++++ THE DATA ++++

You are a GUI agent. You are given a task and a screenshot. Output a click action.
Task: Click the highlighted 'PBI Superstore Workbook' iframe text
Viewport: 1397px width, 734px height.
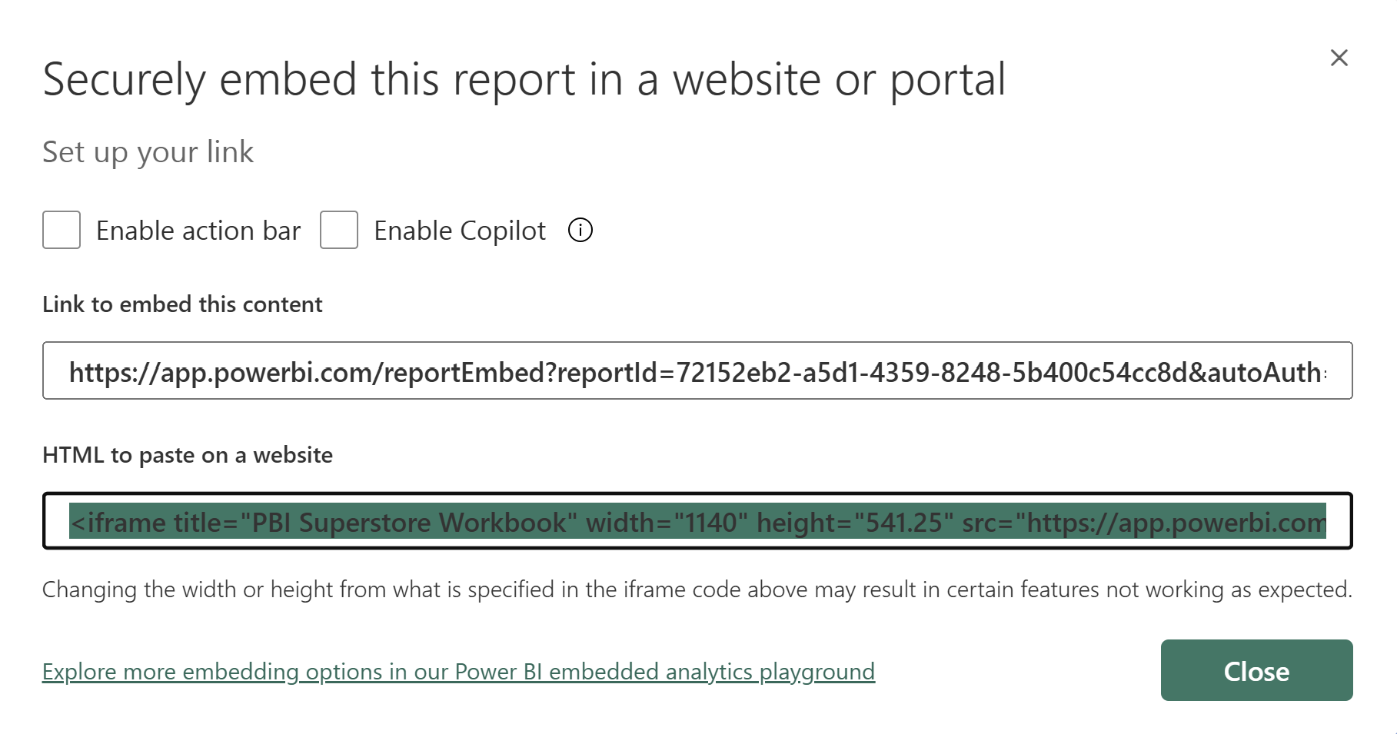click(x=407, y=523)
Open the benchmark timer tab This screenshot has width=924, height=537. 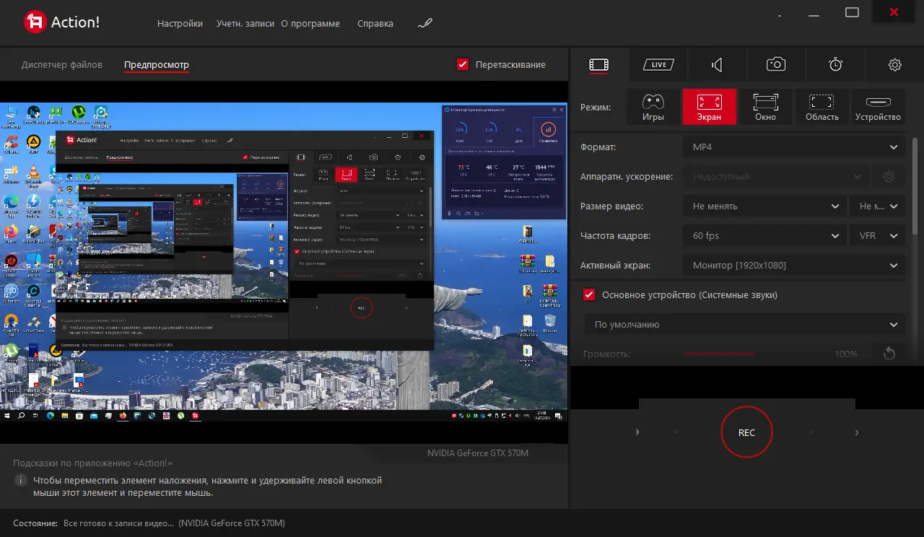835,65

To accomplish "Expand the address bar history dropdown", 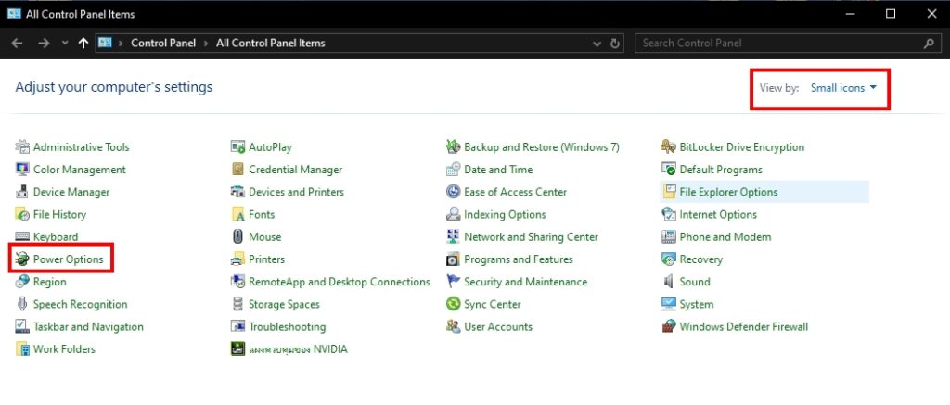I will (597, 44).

++++
++++ THE DATA ++++

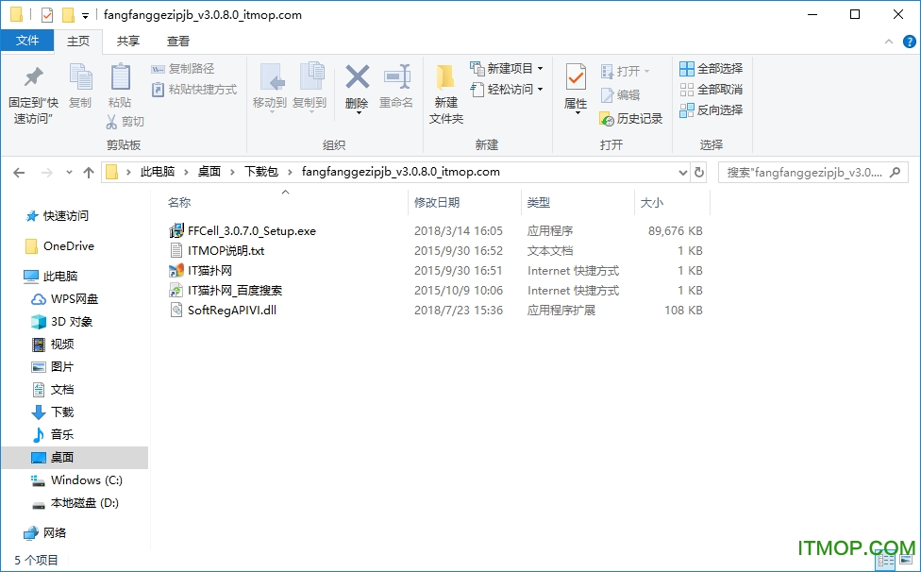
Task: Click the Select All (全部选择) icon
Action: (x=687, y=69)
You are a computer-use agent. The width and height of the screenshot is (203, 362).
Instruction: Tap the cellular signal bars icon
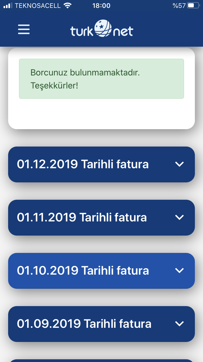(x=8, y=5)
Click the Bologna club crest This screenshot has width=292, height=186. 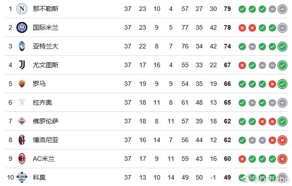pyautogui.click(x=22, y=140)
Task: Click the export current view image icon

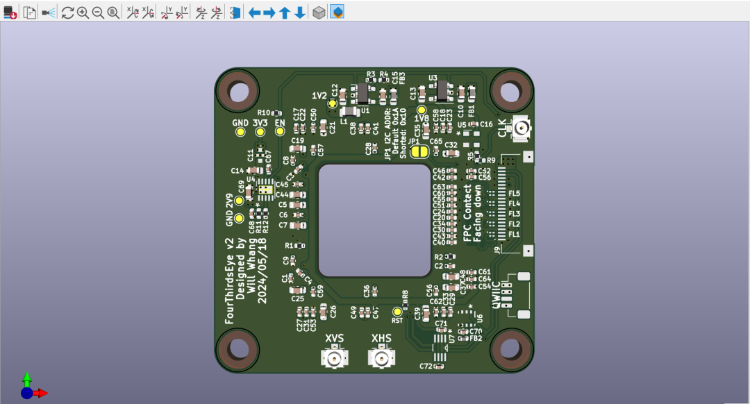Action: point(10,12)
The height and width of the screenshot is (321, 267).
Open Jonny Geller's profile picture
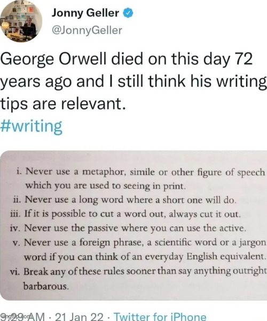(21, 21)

++++

**ACTION ITEM**:
Make a copy of each line in the records that has the word "agent".

**REPLY TO THE EXERCISE**:
You are a GUI agent. You are given a task and a screenshot. Output a click action.
You are a computer-use agent. The width and height of the screenshot is (203, 362).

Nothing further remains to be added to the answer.